■ What to do: Once you have read the records, write them out again exactly.

= = = = = = =

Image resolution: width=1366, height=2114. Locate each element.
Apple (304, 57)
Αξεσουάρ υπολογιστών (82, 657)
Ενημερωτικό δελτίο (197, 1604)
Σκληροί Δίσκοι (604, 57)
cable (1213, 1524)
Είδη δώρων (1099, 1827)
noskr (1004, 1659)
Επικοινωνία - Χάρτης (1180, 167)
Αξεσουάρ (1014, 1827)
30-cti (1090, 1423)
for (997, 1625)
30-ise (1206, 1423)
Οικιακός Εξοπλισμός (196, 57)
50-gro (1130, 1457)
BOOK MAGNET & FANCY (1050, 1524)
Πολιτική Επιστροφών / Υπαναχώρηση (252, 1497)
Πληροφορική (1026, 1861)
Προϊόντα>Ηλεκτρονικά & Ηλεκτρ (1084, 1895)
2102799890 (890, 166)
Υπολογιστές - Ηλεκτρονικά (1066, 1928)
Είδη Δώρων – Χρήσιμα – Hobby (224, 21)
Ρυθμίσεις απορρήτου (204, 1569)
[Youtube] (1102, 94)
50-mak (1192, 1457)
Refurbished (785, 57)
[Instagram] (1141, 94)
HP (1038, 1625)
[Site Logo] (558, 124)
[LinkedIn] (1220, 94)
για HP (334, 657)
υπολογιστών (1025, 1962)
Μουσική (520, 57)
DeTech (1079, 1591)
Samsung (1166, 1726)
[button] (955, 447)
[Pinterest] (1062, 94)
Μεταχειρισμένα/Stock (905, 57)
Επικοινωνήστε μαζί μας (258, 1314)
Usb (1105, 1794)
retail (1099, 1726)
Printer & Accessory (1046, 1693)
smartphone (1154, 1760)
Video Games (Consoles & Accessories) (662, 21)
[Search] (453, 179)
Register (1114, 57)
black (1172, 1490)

= = = = = = =

■ Worked solution:
Image resolution: width=1366, height=2114. Locate each element.
Apple (304, 57)
Αξεσουάρ υπολογιστών (82, 657)
Ενημερωτικό δελτίο (197, 1604)
Σκληροί Δίσκοι (604, 57)
cable (1213, 1524)
Είδη δώρων (1099, 1827)
noskr (1004, 1659)
Επικοινωνία - Χάρτης (1180, 167)
Αξεσουάρ (1014, 1827)
30-cti (1090, 1423)
for (997, 1625)
30-ise (1206, 1423)
Οικιακός Εξοπλισμός (196, 57)
50-gro (1130, 1457)
BOOK MAGNET & FANCY (1050, 1524)
Πολιτική Επιστροφών / Υπαναχώρηση (252, 1497)
Πληροφορική (1026, 1861)
Προϊόντα>Ηλεκτρονικά & Ηλεκτρ (1084, 1895)
2102799890 (890, 166)
Υπολογιστές - Ηλεκτρονικά (1066, 1928)
Είδη Δώρων – Χρήσιμα – Hobby (224, 21)
Ρυθμίσεις απορρήτου (204, 1569)
[Youtube] (1102, 94)
50-mak (1192, 1457)
Refurbished (785, 57)
[Instagram] (1141, 94)
HP (1038, 1625)
[Site Logo] (558, 124)
[LinkedIn] (1220, 94)
για HP (334, 657)
υπολογιστών (1025, 1962)
Μουσική (520, 57)
DeTech (1079, 1591)
Samsung (1166, 1726)
[button] (955, 447)
[Pinterest] (1062, 94)
Μεταχειρισμένα/Stock (905, 57)
Επικοινωνήστε μαζί μας (258, 1314)
Usb (1105, 1794)
retail (1099, 1726)
Printer & Accessory (1046, 1693)
smartphone (1154, 1760)
Video Games (Consoles & Accessories) (662, 21)
[Search] (453, 179)
Register (1114, 57)
black (1172, 1490)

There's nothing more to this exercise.